Por Liliana Peixinho*

A falta de cuidados com idosos, doentes, dependentes da atenção do outro, é problema social grave e crescente.

Quando o problema é pautado, é pouco aprofundado em questões importantes como afeto, alimentação preventiva, higiene, socialização, movimentos cognitivos, uso de remédios e efeitos colaterais. Falta um olhar atento, integral na diferença entre fazer de conta que faz e o fazer efetivo para potencializar a vida digna.
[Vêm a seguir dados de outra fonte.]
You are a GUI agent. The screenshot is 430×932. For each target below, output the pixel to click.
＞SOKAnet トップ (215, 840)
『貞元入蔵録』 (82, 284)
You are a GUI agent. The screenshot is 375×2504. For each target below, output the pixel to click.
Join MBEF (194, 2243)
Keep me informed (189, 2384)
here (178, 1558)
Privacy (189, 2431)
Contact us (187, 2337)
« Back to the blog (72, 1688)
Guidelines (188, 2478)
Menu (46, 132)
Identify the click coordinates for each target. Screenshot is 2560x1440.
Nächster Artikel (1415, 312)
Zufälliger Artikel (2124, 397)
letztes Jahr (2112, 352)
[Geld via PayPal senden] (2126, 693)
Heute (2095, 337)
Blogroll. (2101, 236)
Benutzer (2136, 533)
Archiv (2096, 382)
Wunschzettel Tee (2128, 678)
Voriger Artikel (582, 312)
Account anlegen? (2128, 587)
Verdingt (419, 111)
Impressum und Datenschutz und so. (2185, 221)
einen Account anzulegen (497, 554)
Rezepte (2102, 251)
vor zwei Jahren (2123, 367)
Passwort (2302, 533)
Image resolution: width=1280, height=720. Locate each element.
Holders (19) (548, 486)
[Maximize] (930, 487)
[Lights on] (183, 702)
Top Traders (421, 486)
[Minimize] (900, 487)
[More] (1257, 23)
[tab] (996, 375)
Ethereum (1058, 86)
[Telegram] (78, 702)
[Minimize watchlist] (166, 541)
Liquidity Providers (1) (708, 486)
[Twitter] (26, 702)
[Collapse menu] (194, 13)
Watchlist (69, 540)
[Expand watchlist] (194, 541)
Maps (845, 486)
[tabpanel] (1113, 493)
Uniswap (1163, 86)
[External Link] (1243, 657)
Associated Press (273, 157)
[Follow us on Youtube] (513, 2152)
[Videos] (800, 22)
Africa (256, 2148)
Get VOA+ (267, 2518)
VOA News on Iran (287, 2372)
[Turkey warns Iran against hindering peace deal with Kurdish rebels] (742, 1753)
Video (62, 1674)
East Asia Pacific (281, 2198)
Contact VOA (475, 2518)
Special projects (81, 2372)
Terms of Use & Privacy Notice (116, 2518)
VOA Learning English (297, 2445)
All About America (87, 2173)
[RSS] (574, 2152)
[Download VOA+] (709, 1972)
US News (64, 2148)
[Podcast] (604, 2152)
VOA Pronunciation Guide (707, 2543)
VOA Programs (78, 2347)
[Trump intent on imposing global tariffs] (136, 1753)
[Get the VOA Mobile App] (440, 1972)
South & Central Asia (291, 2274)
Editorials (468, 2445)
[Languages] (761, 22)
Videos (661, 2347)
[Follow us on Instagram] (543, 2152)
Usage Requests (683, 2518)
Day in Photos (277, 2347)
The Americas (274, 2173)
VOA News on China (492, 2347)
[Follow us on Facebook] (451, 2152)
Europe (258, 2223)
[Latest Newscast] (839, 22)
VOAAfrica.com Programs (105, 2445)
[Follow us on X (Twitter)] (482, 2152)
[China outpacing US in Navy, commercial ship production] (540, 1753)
A recente, e tardia, denúncia sobre o tratamento criminoso, ocorrido no Lar dos Idosos Nossa Senhora das Candeias, estabelecimento clandestino e pago, localizado no bairro de Itapuã, em Salvador, revela a omissão da Sociedade, o descaso de órgãos públicos responsáveis pela garantia de direitos, e a conivência da família. O tripé: Família, Sociedade, Estado, é capenga e quem muito lutou uma vida inteira não tem a mínima garantia para se despedir da vida com dignidade.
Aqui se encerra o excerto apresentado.